Stated goal - Retype, word for word, the stretch of the tax tribunal ruling from "2. The first" through "confirmed the disallowance.".

## start Passage shown

Courts : All ITAT (7345) ITAT Cochin (126)

M/s. K.V. Joseph & Sons Engineering Contractors Vs ACIT (ITAT Cochin)

In this case the assessee paid Rs. 200 lakhs as an advance payment to Mr. K.J. Paul to carry out sub contract work of road at Edapally, High Court. The plea of the assessee is that it was incurred for the purpose of business. However, the assessee has not placed the relevant details of work carried out by Mr. K.J. Paul with reference to this payment. It is the primary duty of the assessee to give details of the work carried out by Mr. K.J. Paul and corresponding bills raised by him. It is noticed by the lower authorities that it was not shown as an income in the hands of Mr. K.J. Paul by crediting in the Profit & Loss account. Had it been Mr. K.J. Paul carried out the work of road entrusted to him, he should have shown the same as income in his hands and correspondingly issue a bill towards that work to the assessee. All the payments made by the assessee cannot be treated as an expenditure in the hands of the assessee as incurred wholly and exclusively for the purpose of business unless it was incurred for the purpose of business and supported by bills and vouchers. The mere existence of an agreement between the assessee and the sub-contractor or making a payment by a cheque, does not bind the Assessing Officer to hold that the payment was made exclusively and wholly for the purpose of assessee’s business. Although there might be such an agreement in existence and the payment might have been made, it is still open to the Assessing Officer to consider the relevant facts and to determine for himself whether the payment said to have been paid to the sub-contractor or any part thereof is properly deductible. In the present case, though the assessee made payment of Rs. 2 crores to Mr. K. J. Paul, it was not shown as income in the hands of Mr. K.J. Paul by crediting the said amount in his P&L account and also no bills were raised with reference to this payment against the assessee. On the other hand, it was shown as advance in his hands and no corresponding bills were raised against the assessee. In such circumstances, it is not possible to hold that the assessee actually incurred expenditure wholly and exclusively for the purpose of business. Hence, we do not find any infirmity in the order of the lower authorities and the case law relied on by the assessee’s Counsel is of no assistance to the assessee as the facts of this case are entirely different from the facts of the present case. Accordingly, this ground of appeal of the assessee is rejected.

FULL TEXT OF THE ITAT JUDGMENT

These cross appeals, one filed by the assessee and the other by the Revenue are directed against the order of the CIT(A)-II, Kochi dated 28/06/2016 and pertains to the assessment year 2011-12. The assessee has also filed Cross Objection in C.O. No. 43/Coch/2016 against Revenue’s appeal in ITA No. 446/coch/2016 for the assessment year 2011-12.

ITA No. 444/Coch/2016 : Assessee’s appeal

2. The first ground in assessee’s appeal is with regard to disallowance of Rs.200 lakhs paid to Mr. K.J. Paul towards mobilization of advances claimed by the assessee as sub-contract expenditure. According to the Ld. AR, mobilization advance was given for meeting the sub-contract work given to one of the related concerns of the Group, namely Mr. K. J. Paul who was the partner in the assessee-firm. The said amount was not shown as income in the profit and loss account of the proprietary concern, Mr. K.J. Paul. As such, it was disallowed in the hands of the assessee. On appeal, the CIT(A) confirmed the disallowance.

## end Passage shown
## start Data lines

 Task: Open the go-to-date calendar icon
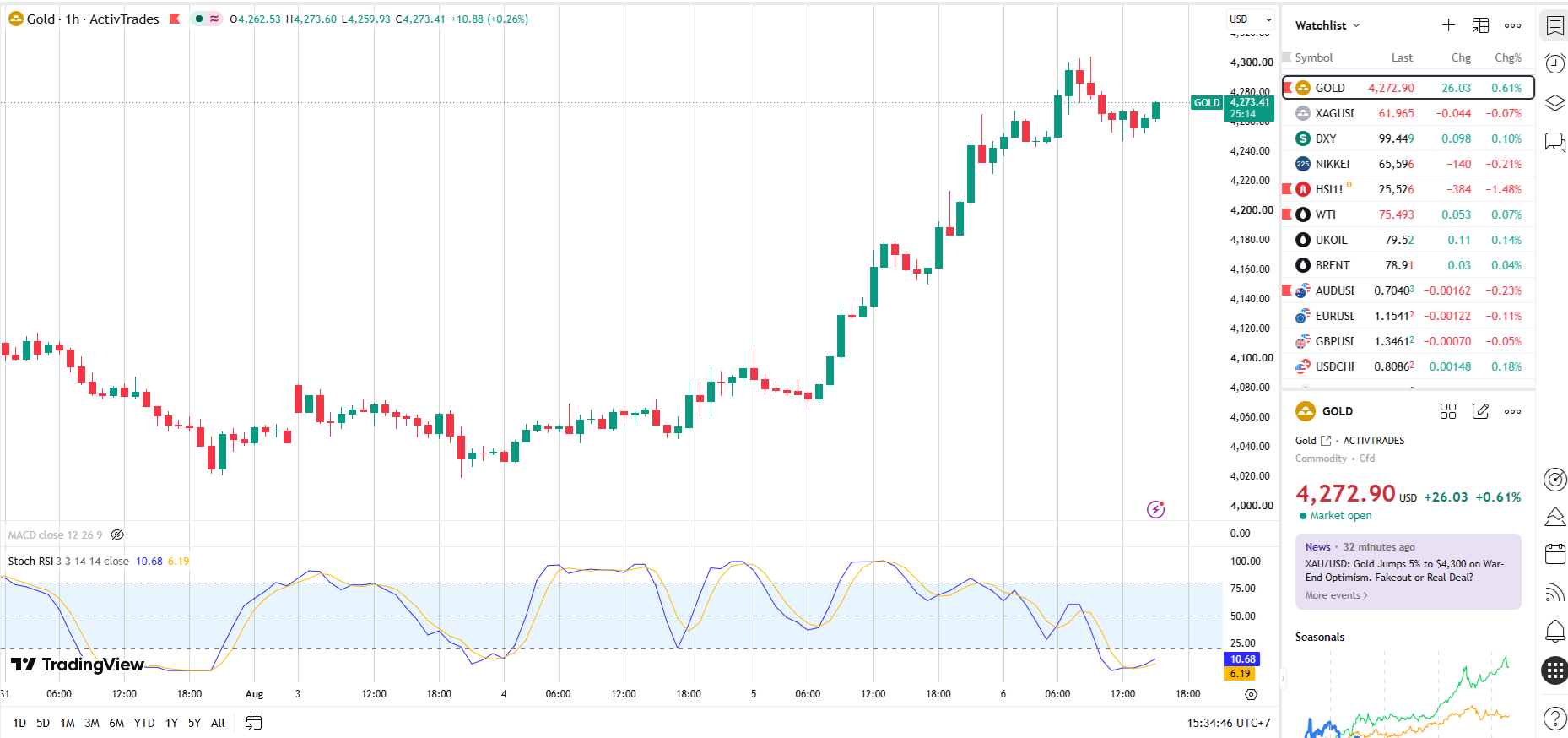point(253,723)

## end Data lines

Exercise result -
2. The first ground in assessee’s appeal is with regard to disallowance of Rs.200 lakhs paid to Mr. K.J. Paul towards mobilization of advances claimed by the assessee as sub-contract expenditure. According to the Ld. AR, mobilization advance was given for meeting the sub-contract work given to one of the related concerns of the Group, namely Mr. K. J. Paul who was the partner in the assessee-firm. The said amount was not shown as income in the profit and loss account of the proprietary concern, Mr. K.J. Paul. As such, it was disallowed in the hands of the assessee. On appeal, the CIT(A) confirmed the disallowance.